→ Problem: Only the lines below from the one with "Screen dimensions: 1079x635" through the one with "Open the Caribbean area heading link" are to be written out, exactly and without any images.

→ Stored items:
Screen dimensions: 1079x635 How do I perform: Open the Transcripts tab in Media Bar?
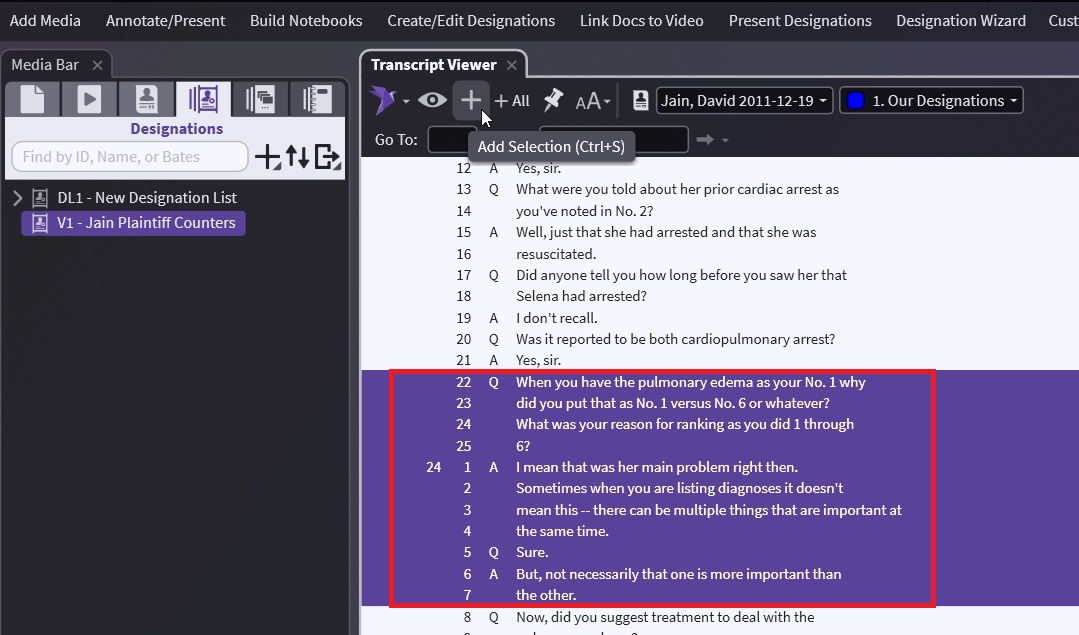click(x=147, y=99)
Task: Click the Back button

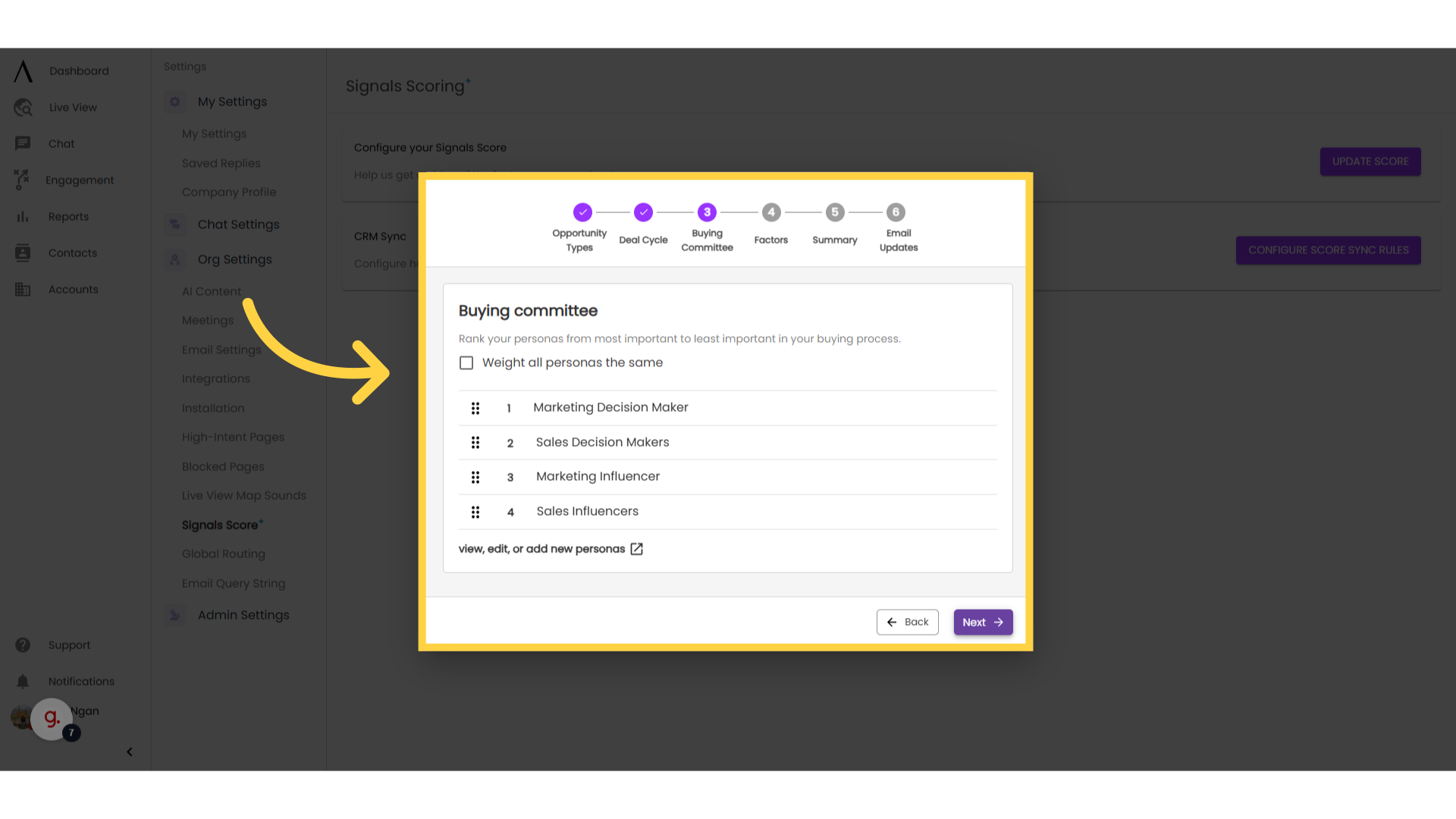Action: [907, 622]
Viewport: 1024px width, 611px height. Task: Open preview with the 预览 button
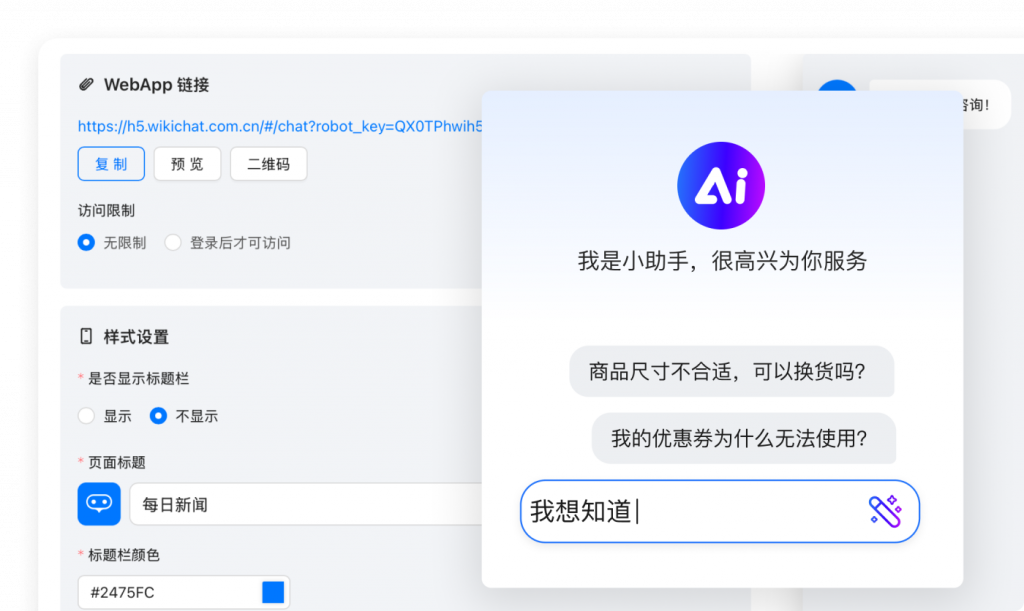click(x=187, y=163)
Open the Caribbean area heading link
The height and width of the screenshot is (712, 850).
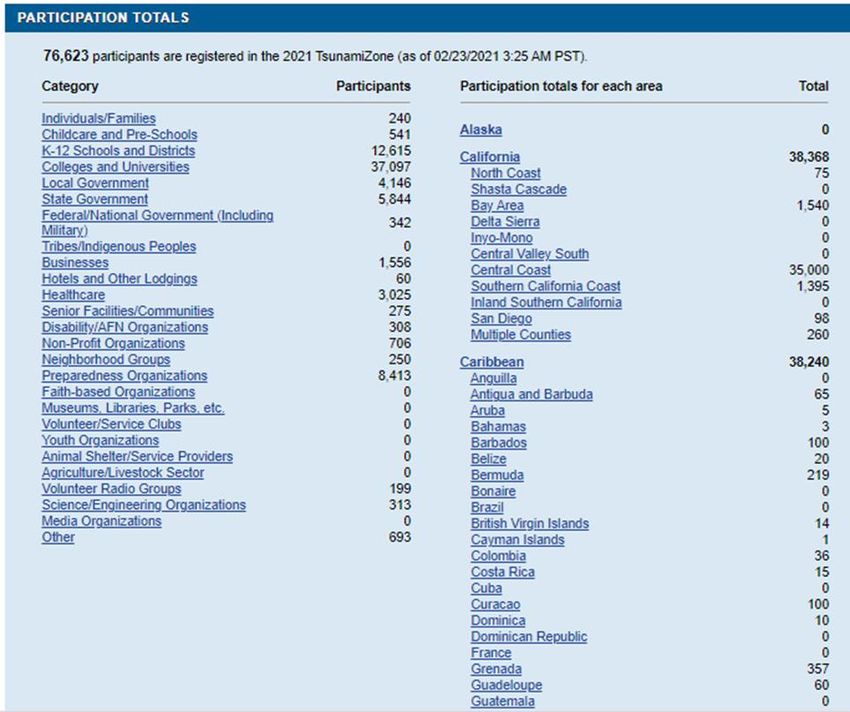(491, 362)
* * *
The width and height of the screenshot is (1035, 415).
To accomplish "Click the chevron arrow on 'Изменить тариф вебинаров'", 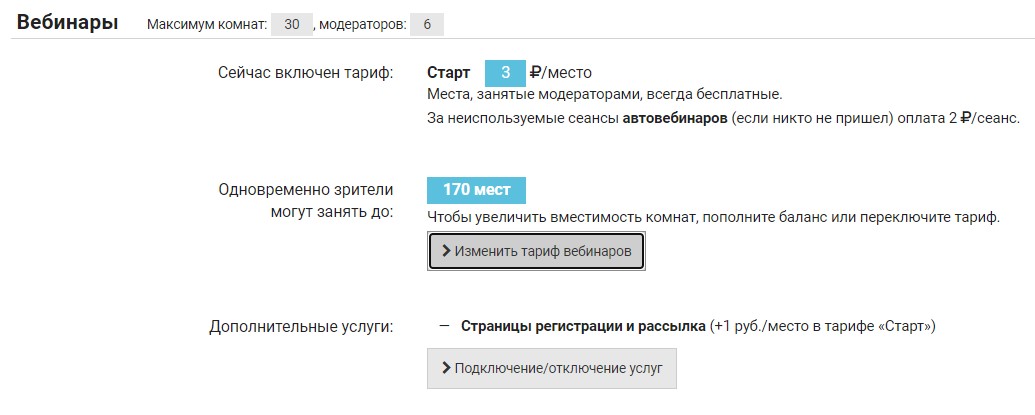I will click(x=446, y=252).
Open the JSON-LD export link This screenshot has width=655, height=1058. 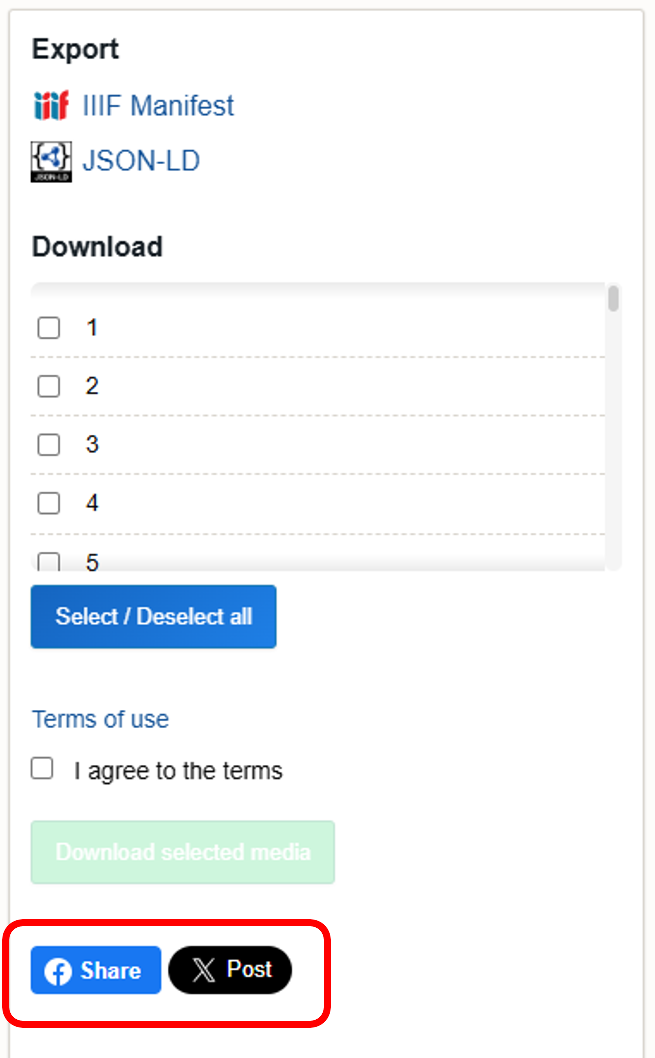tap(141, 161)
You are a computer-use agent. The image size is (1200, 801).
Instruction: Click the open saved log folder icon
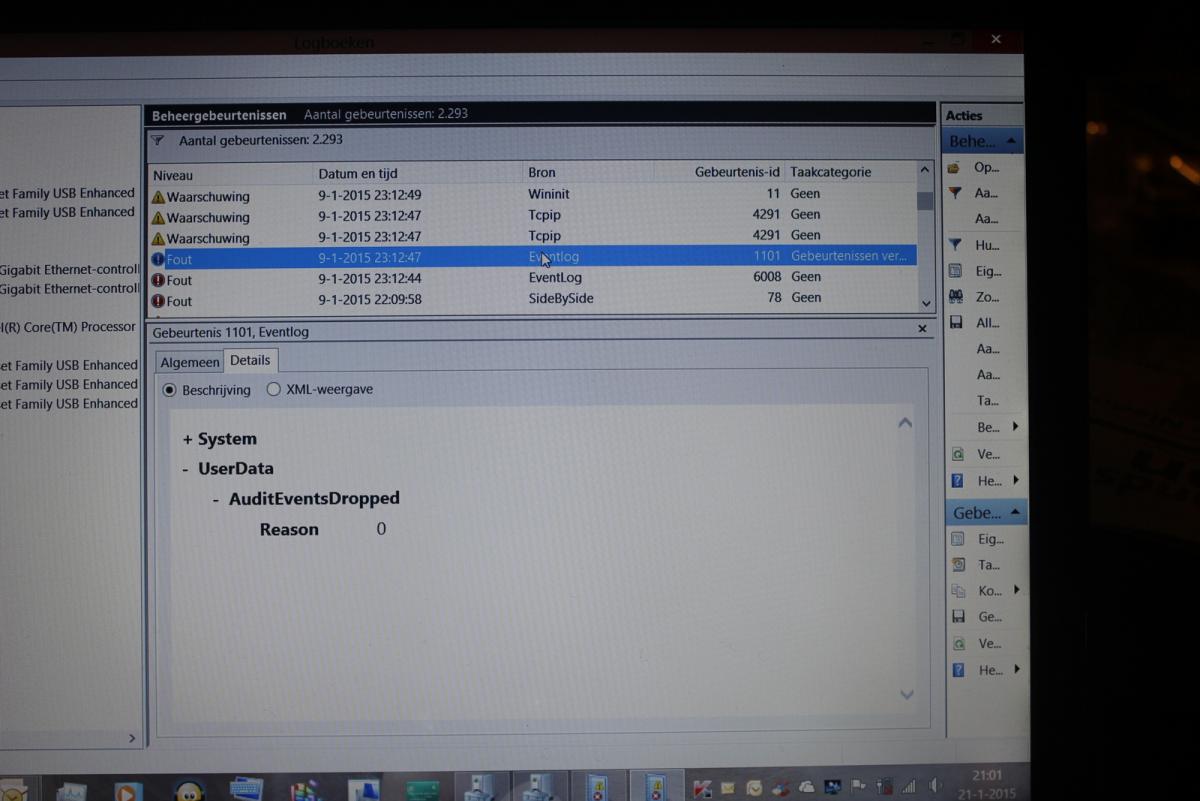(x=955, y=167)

→ Result:
Screen dimensions: 1079x635 How do I perform: Open the Transcripts tab in Media Bar?
click(x=147, y=99)
Task: Click the Back button

Action: [907, 622]
Viewport: 1024px width, 611px height. Task: Open preview with the 预览 button
click(x=187, y=163)
Open the Caribbean area heading link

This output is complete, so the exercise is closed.